Is my proof rigorous enough to consider it complete?

Answer 1

Here's a more formal (and shorter) proof:

Let $(x_{n_k})$ be a convergent subsequence of $(x_n)$, which we know exists, and let $L$ be its limit. Then, given any $\varepsilon > 0$, there is some $K \in \mathbb{N}$ such that for all $k \geq K$, $|x_{n_k} - L| < \varepsilon$ (this is the definition of the limit).

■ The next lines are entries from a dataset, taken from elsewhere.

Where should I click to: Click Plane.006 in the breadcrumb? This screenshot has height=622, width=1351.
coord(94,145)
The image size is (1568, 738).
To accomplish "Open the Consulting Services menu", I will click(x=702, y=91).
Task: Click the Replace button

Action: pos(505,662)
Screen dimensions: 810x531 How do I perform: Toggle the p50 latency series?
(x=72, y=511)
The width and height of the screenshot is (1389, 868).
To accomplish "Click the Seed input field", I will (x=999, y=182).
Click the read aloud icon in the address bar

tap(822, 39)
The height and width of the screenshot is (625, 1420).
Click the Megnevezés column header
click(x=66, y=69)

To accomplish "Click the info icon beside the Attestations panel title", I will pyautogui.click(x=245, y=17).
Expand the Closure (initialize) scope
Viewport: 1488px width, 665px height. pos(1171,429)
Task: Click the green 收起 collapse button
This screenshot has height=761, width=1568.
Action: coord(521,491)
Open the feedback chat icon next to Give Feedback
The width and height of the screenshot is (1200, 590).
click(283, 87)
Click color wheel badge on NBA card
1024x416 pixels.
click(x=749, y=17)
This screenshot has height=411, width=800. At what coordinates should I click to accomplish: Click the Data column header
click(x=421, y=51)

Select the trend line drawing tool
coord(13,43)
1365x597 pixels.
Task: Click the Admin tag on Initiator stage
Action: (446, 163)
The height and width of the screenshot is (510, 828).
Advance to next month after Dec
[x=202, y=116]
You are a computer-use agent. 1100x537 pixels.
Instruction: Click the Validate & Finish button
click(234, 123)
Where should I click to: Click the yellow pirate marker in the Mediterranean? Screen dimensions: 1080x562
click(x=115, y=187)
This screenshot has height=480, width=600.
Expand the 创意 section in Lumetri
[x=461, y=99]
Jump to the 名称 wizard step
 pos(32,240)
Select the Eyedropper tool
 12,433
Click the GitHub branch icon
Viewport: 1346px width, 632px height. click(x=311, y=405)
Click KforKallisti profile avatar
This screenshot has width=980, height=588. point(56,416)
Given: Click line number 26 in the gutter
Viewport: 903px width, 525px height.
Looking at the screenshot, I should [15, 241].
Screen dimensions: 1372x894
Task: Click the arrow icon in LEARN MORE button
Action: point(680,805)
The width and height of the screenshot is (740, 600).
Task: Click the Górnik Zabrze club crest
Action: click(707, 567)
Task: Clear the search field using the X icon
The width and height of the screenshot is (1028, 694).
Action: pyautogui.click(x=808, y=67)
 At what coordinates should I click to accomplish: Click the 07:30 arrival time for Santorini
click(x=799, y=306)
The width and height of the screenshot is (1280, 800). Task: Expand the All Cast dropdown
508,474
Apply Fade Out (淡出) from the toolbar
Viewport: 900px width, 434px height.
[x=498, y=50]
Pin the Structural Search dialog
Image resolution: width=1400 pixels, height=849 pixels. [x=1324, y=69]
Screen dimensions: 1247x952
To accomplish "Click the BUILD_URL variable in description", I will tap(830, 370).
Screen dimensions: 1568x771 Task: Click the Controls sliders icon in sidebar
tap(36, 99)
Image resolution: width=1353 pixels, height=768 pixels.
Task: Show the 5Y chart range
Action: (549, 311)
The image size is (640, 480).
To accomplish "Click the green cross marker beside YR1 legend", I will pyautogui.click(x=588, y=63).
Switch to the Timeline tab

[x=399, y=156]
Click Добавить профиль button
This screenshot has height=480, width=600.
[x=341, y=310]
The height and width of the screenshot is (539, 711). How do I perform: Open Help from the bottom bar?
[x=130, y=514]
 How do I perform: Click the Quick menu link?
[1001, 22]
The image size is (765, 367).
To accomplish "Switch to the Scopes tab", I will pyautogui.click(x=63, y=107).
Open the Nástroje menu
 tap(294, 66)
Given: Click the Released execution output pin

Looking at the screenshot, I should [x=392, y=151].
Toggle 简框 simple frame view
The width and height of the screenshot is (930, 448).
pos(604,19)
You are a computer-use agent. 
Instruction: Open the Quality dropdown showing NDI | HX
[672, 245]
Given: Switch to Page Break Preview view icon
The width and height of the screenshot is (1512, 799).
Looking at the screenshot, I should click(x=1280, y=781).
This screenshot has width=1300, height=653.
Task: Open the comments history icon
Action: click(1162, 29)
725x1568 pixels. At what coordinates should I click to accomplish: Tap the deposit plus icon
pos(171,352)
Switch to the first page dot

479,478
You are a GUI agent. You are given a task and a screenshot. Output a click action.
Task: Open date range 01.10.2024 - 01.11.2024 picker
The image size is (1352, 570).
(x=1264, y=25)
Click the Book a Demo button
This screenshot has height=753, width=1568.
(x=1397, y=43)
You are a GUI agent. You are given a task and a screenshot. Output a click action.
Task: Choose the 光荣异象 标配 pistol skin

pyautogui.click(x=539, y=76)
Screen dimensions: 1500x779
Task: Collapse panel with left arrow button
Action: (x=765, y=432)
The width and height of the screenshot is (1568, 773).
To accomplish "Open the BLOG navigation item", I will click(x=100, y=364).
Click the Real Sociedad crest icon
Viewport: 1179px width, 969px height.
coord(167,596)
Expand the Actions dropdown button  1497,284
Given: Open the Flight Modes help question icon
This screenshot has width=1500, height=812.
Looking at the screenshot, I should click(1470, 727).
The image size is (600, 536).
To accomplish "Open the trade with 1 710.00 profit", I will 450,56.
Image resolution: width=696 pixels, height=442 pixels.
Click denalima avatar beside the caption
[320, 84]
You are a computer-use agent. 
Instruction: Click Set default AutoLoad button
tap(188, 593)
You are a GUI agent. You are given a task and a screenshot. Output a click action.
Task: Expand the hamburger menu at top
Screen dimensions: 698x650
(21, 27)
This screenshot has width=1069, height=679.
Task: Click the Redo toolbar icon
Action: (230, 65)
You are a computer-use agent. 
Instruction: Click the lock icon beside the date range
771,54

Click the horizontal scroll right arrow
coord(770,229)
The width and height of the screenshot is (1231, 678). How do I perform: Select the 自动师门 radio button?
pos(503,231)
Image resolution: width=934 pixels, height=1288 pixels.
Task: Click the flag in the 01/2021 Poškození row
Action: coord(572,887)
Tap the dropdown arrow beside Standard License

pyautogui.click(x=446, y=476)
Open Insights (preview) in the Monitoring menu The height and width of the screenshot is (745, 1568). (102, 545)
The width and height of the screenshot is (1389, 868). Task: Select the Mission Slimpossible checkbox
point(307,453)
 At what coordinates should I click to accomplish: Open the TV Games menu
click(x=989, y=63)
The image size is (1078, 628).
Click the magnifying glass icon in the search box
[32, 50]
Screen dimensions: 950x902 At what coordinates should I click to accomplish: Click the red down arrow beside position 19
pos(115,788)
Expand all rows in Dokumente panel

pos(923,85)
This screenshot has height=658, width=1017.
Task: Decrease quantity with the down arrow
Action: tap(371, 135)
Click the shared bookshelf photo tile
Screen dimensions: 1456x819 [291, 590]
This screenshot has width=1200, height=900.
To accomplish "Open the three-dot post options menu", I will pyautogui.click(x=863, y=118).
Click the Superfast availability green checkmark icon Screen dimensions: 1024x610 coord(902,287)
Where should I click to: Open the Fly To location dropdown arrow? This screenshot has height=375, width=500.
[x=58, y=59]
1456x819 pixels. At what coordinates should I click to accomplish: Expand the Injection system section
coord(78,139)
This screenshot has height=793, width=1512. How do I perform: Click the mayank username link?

Now, for any $n \geq n_K$, we will show than $|x_n - L| < \varepsilon$, which will complete the proof. For this purpose, suppose that this is not true. Then there is some $n \geq n_K$ such that $|x_n - L| \geq \varepsilon > |x_{n_K} - L|$.

First, note that if $x_1 \leq L$ then we must have $x_i \leq L$ for all $i$: if not, then we have some $i$, such that $x_1 \leq L < x_i$, but then for all $m > i$, $x_m \geq x_i > L$, so $|x_m - L| \geq |x_i - L| > 0$, so in particular, $(x_{n_k})\not\to L$, a contradiction. Symmetrically, if $x_1 \geq L$, then $x_i \geq L$ for all $i$.

Now, we have a problem: we have either $x_n \geq L + \varepsilon > x_{n_K} \geq L$ or $x_n\leq L - \varepsilon < x_{n_K} \leq L$, but then monotonicity gives us either $x_m \geq L + \varepsilon$ or $x_m \leq L - \varepsilon$ for all $m \geq n$, in particular for all but finitely many $n_k$, so $|x_{n_k} - L| \geq \varepsilon$ for all but finitely many $n_k$, so $(x_{n_k})\not\to L$, a contradiction.

Thus, we must have $|x_n - L| <\varepsilon$ for all $n \geq n_K$, hence $(x_n)\to L$.